→ SUPPLIED PASSAGE:
· · · · · · ·
I know what you're thinking. You're looking at some of the names of the people seeking the Republican nomination to be president of the United States and you're asking: Who are these people? What possible reason could they have for running to be the leader of the Free World?

The answer to the first question is easy. Most of the candidates (Donald Trump excepted) are accomplished Americans. One of them (Ben Carson) was a gifted neurosurgeon, another (Carly Fiorina) a high-flying Silicon Valley executive. Three are former governors of important political states (Jeb Bush of Florida, George Pataki of New York, and Rick Perry of Texas) and one (Mike Huckabee of Arkansas) is a former governor of state that provided two-term president Bill Clinton.

And though only three sitting senators have ever been elected directly to the White House – one of them lives there right now – several sitting senators are competing for the GOP nomination (Ted Cruz of Texas, Marco Rubio of Florida, Lindsey Graham of South Carolina, Rand Paul of Kentucky). Governors have made up four of the last six presidents, so there's a natural attraction for current state chief executives (John Kasich of Ohio, Scott Walker of Wisconsin, and Chris Christie of New Jersey).

Besides, there is no sure path to the presidency, and several successful candidates have followed roads not taken. Almost none of the candidates listed above is as little known as former governor Jimmy Carter was at this precise time in the 1976 political cycle. Mr. Carter, who became president in 1977, drew an average 1 per cent in national polls and, had the current rules been in place, would have been ineligible for the initial televised presidential debates.

Warning: The experts have been wrong before – very wrong. By far the leading American commentator on political matters in 1932 was Walter Lippmann. His view of the candidacy of governor Franklin Delano Roosevelt of New York: "A pleasant man who, without any important qualifications for the office, would very much like to be president." Almost every one of the Republican candidates, including those registering at about 1 per cent in the current polls, could accurately be described that way – except many of them are more accomplished today than Mr. Roosevelt was then, though hr had served as assistant secretary of the Navy and, almost exclusively because he possessed an evocative political last name, had been the Democratic nominee for vice-president in 1920.

So now to the second question: Why are they doing this?

Because in America people still believe that almost anyone can be president.

In 1820, the wife of James Fenimore Cooper, a gentleman farmer without much ambition and who had been expelled from Yale, tossed aside the novel she was reading and told her husband he could write a better book than the one she had been reading. The result was three dozen novels, including The Deerslayer and Last of the Mohicans, and another dozen non-fiction works.

So think of some of these candidacies as part of a condition we might call the Deerslayer Syndrome. Because similar spousal conversations have occurred in Republican political households across the nation, especially because Barack Obama is regarded in those circles as a failed president. Mr. Obama, in fact, was elected to the presidency only four years after he left the Illinois state senate.

The message: Anyone can do this, and lightning might strike.

But if it doesn't strike, or if it strikes someone else, a presidential campaign can still provide benefits.

One is a successful speaking, broadcasting or writing career afterward. A current contender, Mr. Huckabee, earned considerable money off the attention he won running for president in 2008. Former Republican Senator Rick Santorum of Pennsylvania did much the same after winning 11 political contests in the last presidential election.
· · · · · · ·
→ EXTRACTED RECORDS:
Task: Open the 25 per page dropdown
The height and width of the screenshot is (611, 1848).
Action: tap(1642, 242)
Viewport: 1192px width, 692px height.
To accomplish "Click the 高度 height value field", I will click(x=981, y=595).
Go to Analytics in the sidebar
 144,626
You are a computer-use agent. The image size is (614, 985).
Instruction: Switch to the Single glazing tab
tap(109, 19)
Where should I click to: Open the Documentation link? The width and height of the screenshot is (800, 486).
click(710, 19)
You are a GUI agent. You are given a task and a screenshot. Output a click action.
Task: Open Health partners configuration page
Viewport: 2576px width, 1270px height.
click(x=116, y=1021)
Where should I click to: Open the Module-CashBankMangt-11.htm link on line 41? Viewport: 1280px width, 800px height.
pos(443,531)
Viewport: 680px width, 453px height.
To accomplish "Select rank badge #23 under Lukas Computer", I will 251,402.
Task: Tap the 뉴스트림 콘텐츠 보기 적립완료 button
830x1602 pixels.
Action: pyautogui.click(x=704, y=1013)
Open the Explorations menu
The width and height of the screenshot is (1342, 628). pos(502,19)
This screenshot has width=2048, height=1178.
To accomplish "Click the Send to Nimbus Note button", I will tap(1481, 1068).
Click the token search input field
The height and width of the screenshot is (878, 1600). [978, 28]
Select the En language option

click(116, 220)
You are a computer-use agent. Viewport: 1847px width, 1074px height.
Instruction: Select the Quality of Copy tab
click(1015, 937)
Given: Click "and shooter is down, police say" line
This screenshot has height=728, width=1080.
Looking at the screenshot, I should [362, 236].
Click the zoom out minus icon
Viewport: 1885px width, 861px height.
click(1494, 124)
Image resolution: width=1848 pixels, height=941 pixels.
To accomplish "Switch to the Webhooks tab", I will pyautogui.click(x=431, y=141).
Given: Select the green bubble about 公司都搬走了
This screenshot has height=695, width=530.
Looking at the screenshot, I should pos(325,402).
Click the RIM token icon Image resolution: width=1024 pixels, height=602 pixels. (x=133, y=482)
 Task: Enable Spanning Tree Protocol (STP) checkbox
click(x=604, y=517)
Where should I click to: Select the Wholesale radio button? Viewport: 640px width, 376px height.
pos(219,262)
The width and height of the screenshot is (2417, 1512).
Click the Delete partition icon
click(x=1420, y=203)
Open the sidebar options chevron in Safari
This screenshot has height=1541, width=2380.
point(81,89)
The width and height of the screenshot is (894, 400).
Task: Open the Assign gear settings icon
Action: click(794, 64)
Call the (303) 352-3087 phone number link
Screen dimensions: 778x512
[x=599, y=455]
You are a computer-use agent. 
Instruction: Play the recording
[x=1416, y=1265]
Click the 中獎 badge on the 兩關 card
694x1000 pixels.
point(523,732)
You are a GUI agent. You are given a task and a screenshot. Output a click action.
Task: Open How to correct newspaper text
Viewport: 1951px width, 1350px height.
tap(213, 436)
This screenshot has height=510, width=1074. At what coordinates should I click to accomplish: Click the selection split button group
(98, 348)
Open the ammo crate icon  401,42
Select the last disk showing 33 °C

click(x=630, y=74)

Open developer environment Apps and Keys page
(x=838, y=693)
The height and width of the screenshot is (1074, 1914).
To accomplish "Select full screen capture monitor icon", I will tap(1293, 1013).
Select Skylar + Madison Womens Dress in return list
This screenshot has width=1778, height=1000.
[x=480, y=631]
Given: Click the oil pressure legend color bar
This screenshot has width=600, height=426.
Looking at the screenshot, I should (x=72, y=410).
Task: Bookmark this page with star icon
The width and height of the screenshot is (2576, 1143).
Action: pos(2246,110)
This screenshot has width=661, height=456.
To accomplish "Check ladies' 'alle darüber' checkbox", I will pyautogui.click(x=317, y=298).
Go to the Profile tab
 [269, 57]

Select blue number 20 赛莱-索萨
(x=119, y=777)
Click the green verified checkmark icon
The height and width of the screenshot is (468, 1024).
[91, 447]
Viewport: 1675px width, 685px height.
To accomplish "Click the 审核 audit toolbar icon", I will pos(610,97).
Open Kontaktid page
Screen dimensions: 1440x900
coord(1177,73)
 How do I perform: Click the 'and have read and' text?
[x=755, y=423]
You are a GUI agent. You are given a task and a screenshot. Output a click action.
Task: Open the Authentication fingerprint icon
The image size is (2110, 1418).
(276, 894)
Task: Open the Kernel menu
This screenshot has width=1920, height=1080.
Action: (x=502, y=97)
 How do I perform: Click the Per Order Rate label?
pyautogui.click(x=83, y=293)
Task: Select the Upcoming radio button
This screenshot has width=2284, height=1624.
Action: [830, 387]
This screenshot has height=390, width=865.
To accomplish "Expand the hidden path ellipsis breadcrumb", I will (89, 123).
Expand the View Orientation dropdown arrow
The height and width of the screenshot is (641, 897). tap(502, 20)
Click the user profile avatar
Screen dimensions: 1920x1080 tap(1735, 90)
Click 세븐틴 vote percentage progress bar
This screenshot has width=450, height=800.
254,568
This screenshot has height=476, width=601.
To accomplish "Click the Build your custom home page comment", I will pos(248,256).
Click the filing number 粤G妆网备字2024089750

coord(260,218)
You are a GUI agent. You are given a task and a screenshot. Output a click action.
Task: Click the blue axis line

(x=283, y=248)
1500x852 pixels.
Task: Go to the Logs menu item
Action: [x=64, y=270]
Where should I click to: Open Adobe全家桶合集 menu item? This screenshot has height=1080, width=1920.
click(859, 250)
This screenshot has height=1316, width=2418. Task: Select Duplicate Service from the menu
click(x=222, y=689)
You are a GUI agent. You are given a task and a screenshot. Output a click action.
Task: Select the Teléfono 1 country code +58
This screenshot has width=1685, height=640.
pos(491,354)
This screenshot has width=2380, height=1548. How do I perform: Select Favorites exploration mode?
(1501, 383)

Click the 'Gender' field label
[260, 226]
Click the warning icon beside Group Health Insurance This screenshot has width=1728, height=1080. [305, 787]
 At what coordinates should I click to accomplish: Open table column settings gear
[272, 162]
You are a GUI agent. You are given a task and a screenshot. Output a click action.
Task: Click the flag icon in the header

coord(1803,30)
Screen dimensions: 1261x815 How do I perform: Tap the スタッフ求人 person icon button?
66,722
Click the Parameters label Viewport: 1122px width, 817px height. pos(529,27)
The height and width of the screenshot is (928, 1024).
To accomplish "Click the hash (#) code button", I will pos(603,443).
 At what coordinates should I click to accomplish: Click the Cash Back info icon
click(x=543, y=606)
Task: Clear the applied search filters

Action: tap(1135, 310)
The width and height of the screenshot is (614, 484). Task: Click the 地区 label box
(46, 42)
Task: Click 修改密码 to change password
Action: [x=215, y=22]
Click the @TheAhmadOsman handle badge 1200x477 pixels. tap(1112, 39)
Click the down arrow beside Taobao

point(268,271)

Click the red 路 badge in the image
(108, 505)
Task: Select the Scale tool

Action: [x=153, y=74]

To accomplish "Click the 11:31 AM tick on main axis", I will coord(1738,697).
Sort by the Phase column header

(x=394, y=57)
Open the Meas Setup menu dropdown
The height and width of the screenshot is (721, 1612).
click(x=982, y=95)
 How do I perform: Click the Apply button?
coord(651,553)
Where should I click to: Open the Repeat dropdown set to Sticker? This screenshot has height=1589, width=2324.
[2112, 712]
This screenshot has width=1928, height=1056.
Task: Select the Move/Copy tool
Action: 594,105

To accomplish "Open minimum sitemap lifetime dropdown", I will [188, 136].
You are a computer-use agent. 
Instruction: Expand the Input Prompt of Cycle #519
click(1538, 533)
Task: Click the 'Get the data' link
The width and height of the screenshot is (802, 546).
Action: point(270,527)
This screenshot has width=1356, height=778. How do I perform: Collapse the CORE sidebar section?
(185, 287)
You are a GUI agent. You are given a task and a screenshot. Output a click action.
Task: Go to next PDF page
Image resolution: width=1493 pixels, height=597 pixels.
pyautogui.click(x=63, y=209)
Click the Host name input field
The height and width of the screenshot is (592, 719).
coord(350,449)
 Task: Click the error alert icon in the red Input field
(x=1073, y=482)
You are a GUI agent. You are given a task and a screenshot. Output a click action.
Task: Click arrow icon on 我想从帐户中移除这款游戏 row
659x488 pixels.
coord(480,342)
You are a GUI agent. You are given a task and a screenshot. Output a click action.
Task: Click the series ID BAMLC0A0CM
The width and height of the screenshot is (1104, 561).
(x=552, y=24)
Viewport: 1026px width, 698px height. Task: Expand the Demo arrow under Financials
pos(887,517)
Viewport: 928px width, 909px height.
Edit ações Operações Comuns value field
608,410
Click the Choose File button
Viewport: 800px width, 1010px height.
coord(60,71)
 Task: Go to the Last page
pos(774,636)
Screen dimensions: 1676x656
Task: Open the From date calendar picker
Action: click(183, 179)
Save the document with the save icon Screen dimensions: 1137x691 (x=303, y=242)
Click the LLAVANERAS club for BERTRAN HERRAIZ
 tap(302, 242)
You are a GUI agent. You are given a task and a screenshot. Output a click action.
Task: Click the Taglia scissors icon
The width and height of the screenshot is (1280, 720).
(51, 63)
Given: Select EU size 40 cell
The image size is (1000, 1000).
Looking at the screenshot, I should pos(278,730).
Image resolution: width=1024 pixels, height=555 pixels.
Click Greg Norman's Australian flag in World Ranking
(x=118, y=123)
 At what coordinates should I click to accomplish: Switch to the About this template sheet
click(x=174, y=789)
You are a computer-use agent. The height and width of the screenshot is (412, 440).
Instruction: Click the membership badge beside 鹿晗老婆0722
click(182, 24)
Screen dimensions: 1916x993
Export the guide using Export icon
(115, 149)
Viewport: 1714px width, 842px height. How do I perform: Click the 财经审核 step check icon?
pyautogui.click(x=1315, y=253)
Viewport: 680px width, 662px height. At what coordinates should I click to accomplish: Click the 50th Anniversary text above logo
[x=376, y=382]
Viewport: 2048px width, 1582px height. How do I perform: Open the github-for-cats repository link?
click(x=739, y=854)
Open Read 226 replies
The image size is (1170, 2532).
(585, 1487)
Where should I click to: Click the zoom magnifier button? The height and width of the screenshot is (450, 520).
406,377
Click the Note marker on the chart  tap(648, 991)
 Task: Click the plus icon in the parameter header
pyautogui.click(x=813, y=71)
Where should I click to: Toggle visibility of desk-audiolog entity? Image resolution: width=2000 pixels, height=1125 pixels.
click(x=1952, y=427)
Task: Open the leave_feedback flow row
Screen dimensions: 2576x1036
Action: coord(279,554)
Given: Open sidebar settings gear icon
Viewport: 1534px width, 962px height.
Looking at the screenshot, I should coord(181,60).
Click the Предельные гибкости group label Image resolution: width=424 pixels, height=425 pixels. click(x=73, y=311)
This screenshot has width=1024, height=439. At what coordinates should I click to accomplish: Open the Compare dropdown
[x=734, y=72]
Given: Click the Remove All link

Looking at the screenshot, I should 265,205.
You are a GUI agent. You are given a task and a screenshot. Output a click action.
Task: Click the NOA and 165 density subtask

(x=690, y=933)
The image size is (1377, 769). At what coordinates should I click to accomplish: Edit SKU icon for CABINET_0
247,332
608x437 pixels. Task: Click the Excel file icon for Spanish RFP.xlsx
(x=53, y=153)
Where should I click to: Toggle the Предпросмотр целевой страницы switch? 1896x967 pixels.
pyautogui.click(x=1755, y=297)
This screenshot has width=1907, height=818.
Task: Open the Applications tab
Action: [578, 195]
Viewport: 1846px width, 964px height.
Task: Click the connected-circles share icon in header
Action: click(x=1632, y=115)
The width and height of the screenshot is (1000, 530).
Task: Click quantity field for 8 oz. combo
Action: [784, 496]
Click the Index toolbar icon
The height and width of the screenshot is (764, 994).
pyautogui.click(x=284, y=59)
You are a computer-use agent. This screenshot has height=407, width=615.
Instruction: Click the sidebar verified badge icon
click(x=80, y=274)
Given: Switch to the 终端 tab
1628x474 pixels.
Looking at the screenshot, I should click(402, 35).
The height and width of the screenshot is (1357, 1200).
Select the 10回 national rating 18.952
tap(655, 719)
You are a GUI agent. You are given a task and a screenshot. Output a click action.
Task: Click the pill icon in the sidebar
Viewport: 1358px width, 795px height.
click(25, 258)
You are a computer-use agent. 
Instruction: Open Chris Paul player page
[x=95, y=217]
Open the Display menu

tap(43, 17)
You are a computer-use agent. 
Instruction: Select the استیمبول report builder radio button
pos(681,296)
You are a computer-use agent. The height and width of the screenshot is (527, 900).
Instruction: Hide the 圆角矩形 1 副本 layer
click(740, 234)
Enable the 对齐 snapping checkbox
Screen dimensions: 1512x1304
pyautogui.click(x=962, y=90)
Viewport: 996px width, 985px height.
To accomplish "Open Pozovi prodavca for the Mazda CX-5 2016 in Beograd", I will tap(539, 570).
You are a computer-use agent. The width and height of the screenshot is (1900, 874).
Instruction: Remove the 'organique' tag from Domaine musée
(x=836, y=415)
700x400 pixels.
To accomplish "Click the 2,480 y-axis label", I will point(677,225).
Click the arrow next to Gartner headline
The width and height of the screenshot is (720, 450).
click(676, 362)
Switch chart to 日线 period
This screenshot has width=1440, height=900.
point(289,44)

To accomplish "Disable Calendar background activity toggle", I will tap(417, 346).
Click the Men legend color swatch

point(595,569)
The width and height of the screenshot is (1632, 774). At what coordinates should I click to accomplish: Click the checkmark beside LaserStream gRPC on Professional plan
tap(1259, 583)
· · · · · · ·
→ TASK TO COMPLETE: According to the piece on the Republican presidential candidates, how many novels did James Fenimore Cooper write?

→ RESULT: Three dozen.